It has been a while since I visited my diary; in part because I have been busy, but also my computer had become so bad that I could hardly type on it.
Well my computer bit the dust, so I now have a new computer. I hated to spend the money, but it was time to get a new one.
Life is better since I first started this diary; at least I am not in a deep depression now. However I still find myself with my daily struggles, and find myself wondering when I can take the mask off.
What I mean about the mask is I put this outward appearance of someone who is happy and well adjusted. I visit and socialize with the customers that come in our store, and my fellow workers, and I do enjoy it. However I also know that it is a show. The person on the inside the real me still struggles, still hurts, still questions whether any of these people really care or not. I guess it is just frustrating not having a real sense of belonging or a certain knowledge that people don't see me as my experience has told me they do.
I am also tired of this sensation of anxiety that washes over me. Yesterday we had a busy day at work, and I was stuck on a cash register all day. It seemed like all day people were coming through my line, and I was so ready to get away from people, and couldn't.

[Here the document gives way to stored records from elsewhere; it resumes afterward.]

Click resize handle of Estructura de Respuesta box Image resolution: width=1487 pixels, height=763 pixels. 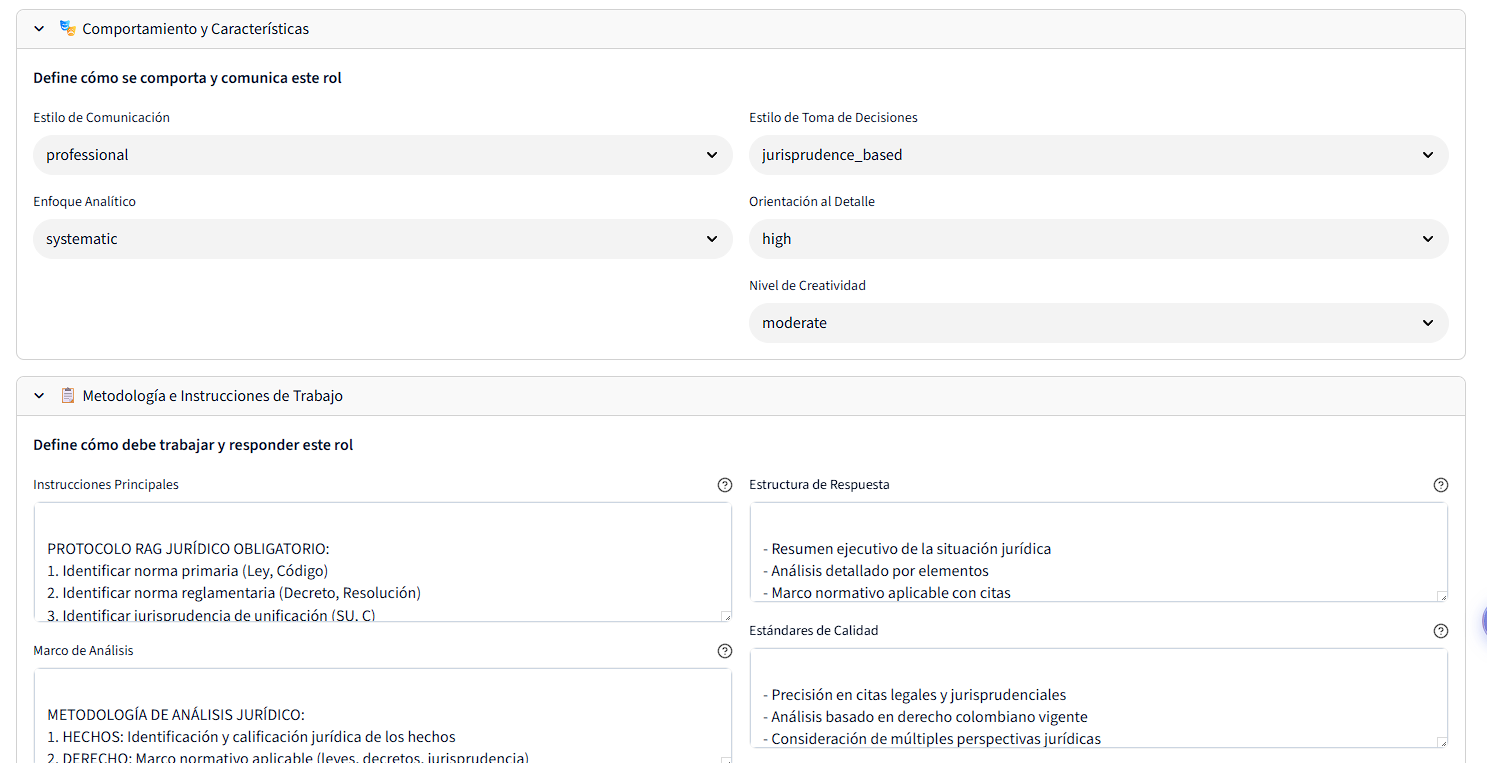[x=1442, y=596]
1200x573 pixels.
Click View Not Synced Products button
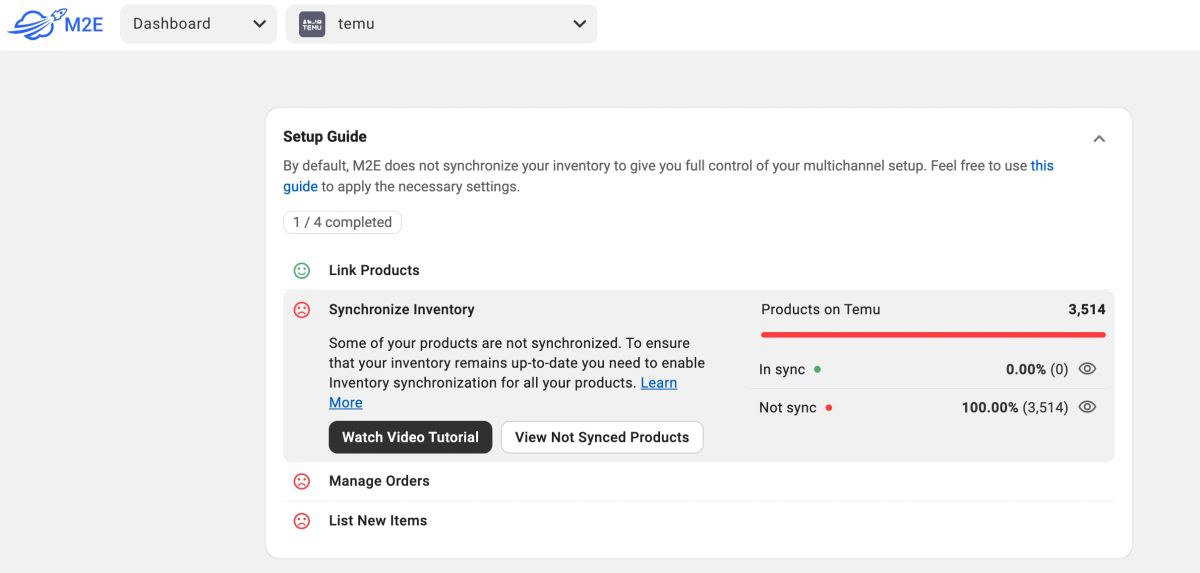(x=602, y=437)
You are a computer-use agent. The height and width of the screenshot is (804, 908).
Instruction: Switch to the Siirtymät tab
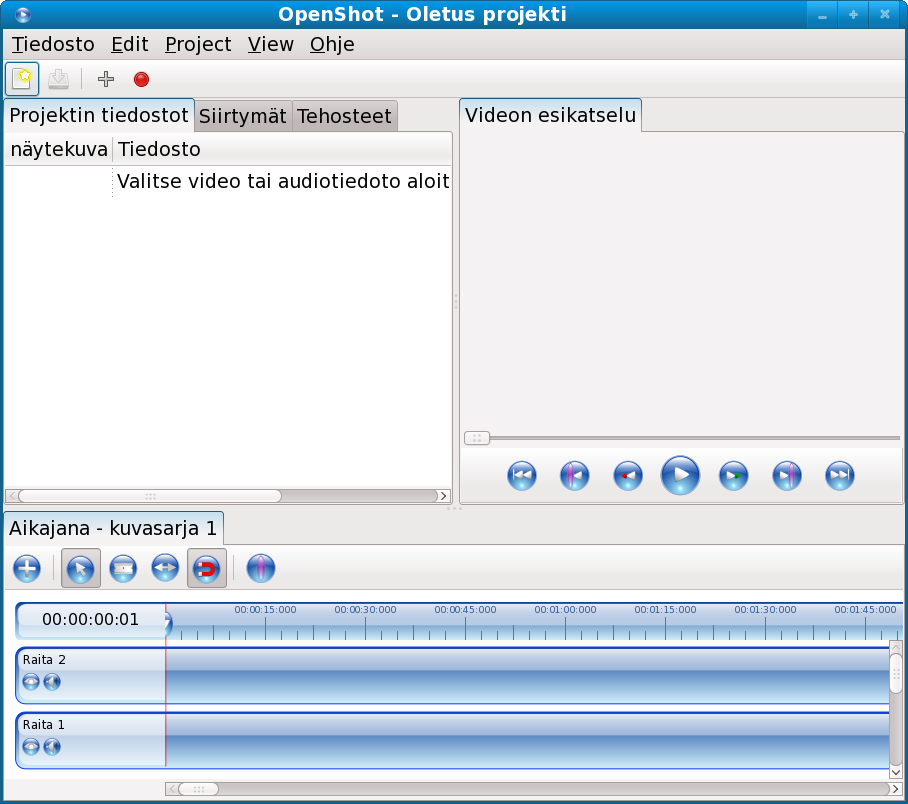click(x=243, y=116)
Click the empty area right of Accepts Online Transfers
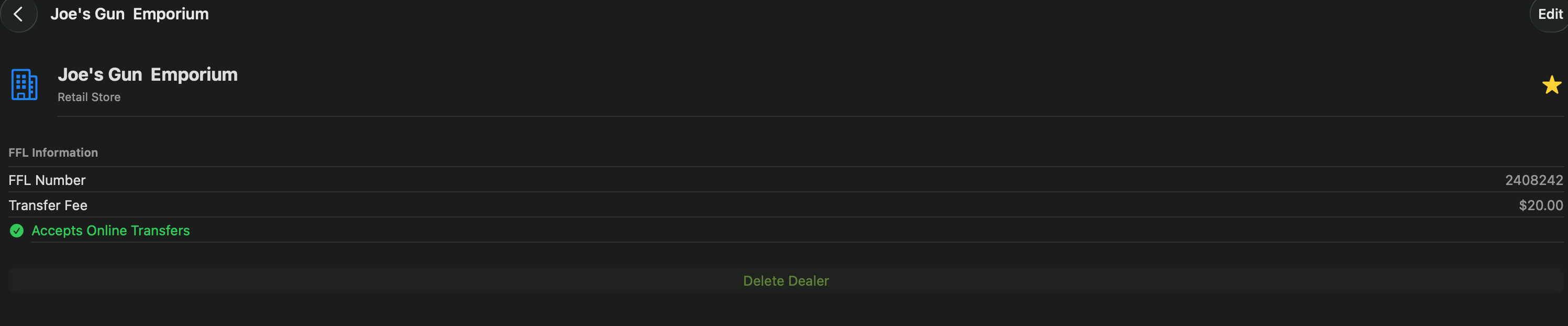The width and height of the screenshot is (1568, 326). coord(852,230)
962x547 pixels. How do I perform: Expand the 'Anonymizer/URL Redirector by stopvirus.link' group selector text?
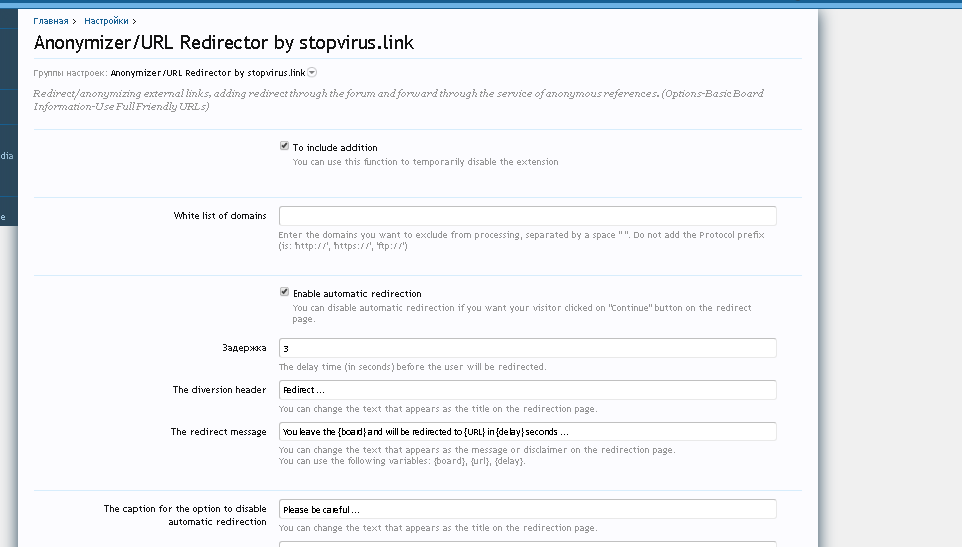pos(207,73)
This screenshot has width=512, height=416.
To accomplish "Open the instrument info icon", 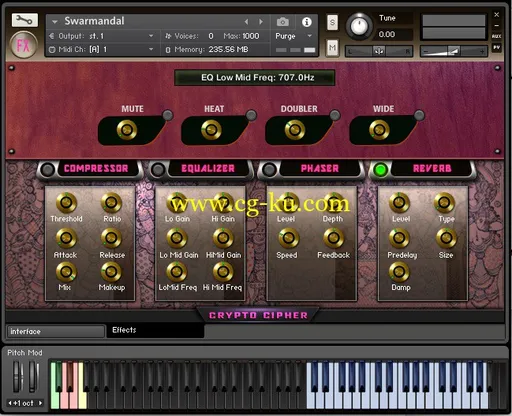I will 307,22.
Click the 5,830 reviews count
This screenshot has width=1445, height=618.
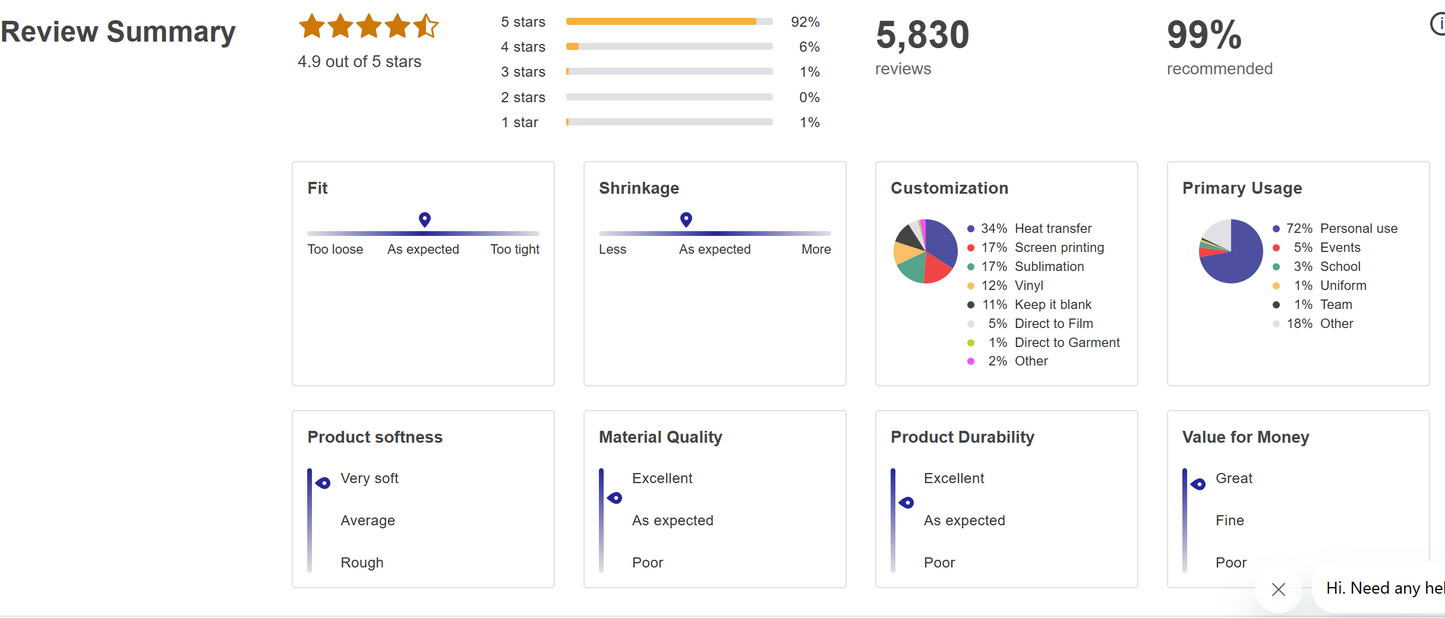pyautogui.click(x=922, y=36)
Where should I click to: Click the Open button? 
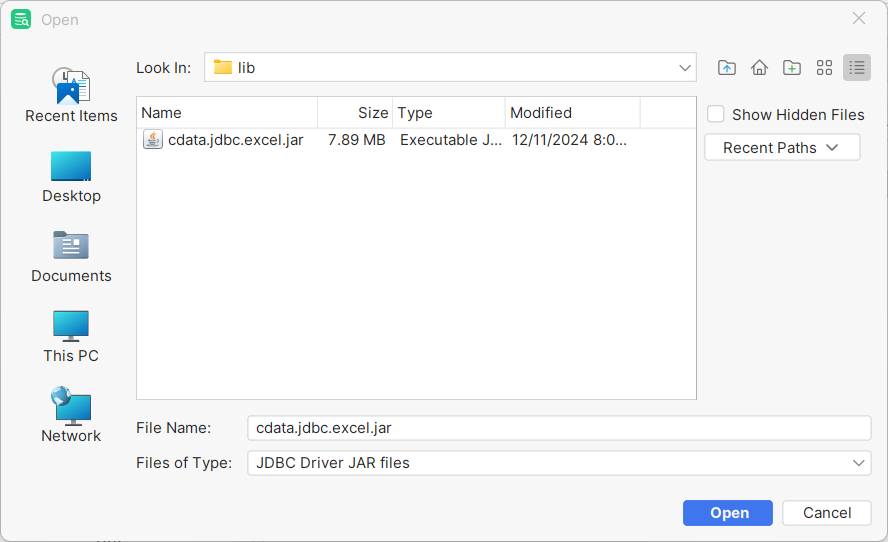pos(727,513)
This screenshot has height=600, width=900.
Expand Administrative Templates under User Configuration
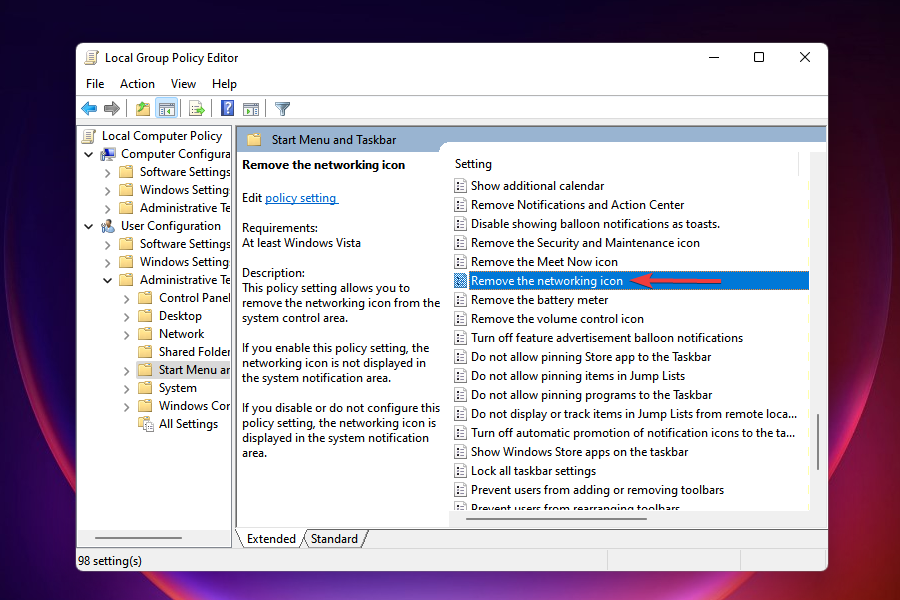pyautogui.click(x=108, y=279)
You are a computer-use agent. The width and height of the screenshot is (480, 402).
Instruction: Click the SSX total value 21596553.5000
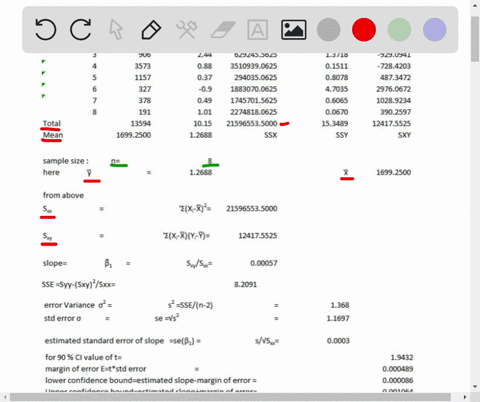[252, 123]
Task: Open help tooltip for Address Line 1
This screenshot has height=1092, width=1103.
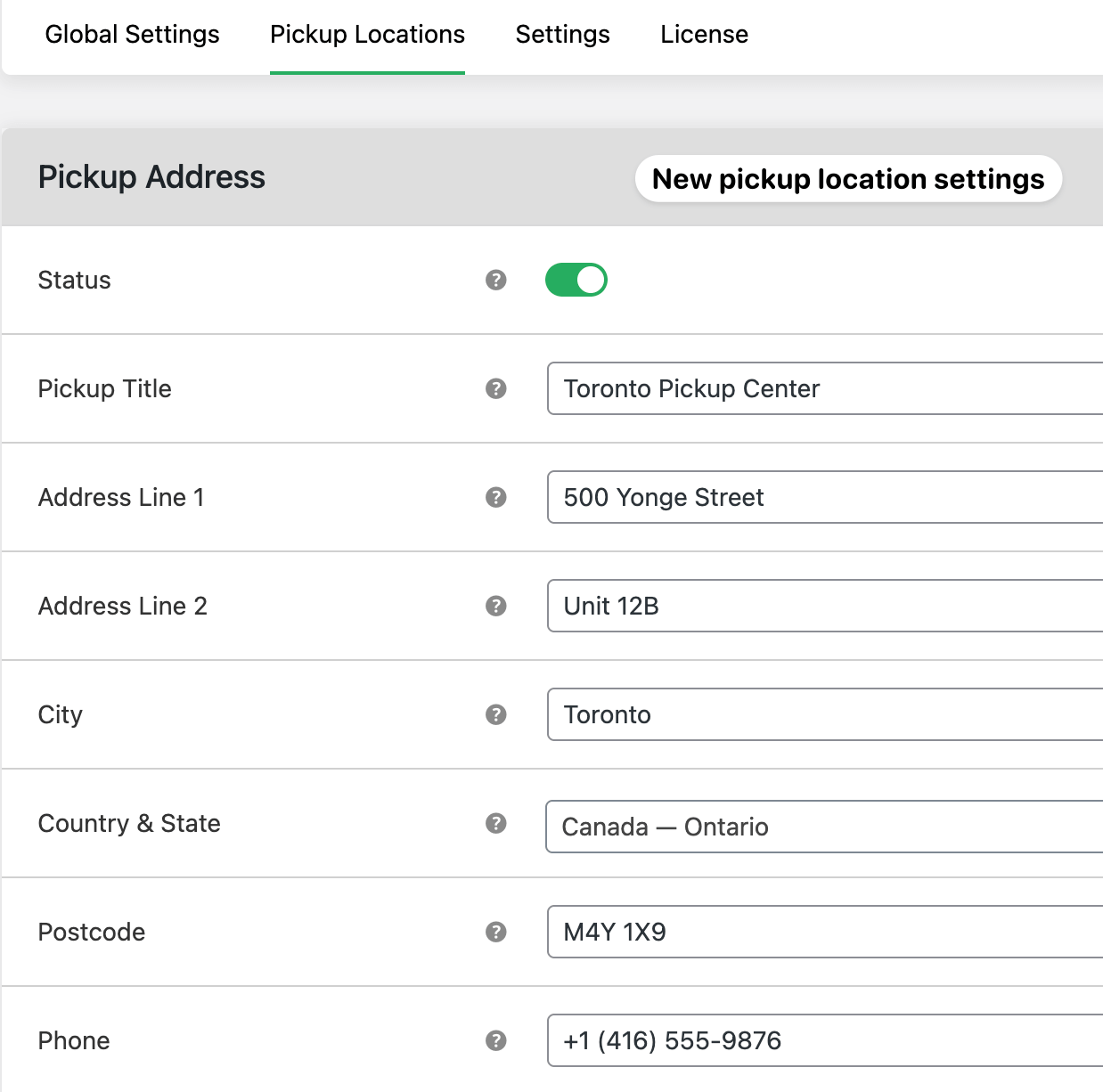Action: tap(495, 498)
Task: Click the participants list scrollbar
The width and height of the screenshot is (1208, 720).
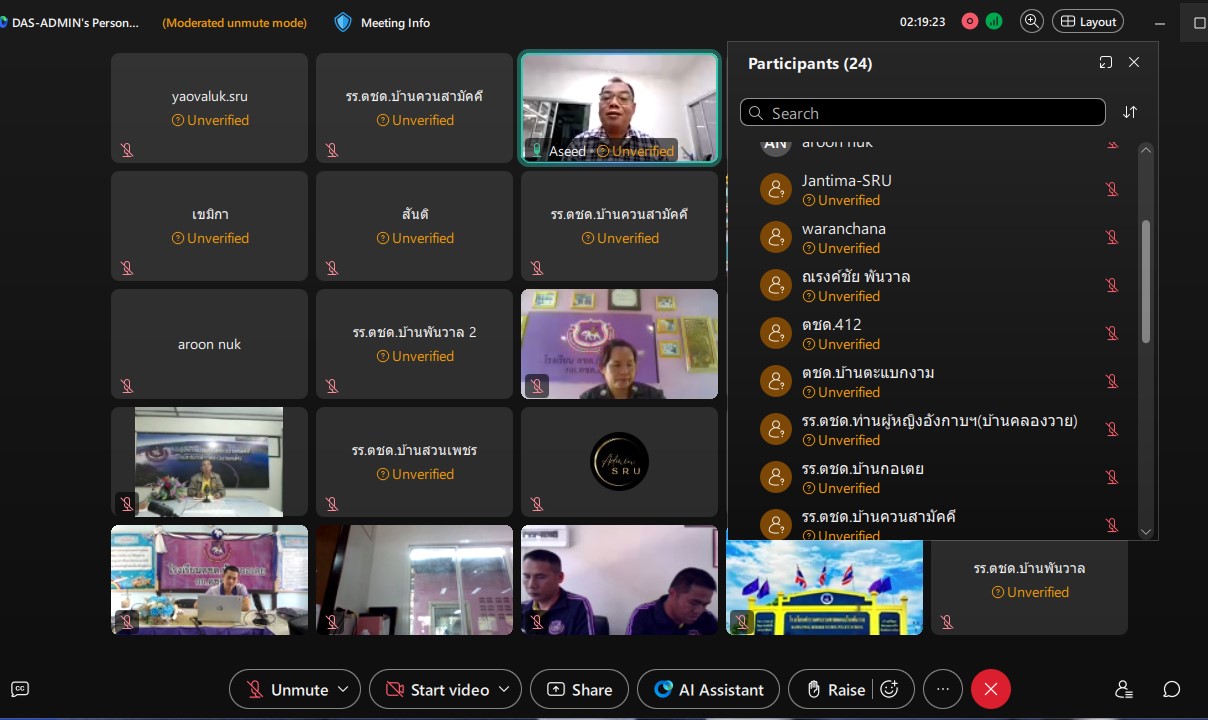Action: [x=1145, y=282]
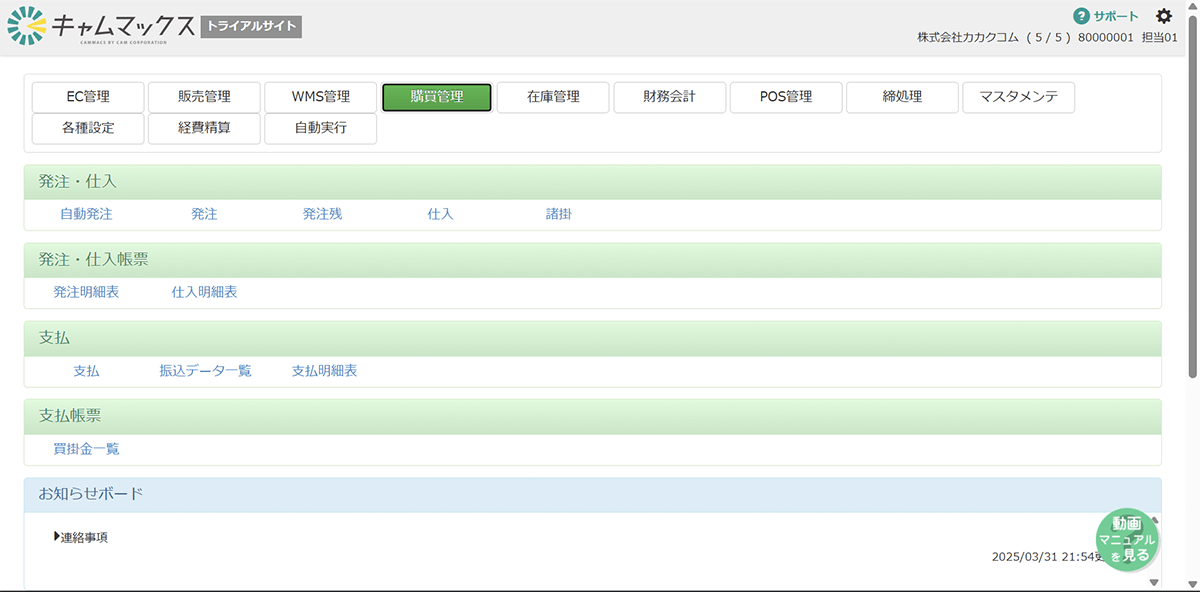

It seemed the more the day progressed the more anxiety I felt, and it was for no reason, and that is what is so frustrating, I had no reason to feel anxious.
Fortunately, we had another cashier come in toward the end of my shift, and I was able to get away from the register for a half hour, and that allowed me to calm myself and finish the shift.
Sometimes I just want to find a cabin in the woods with a good fire, and a good book, then shut the door, and lock the world out.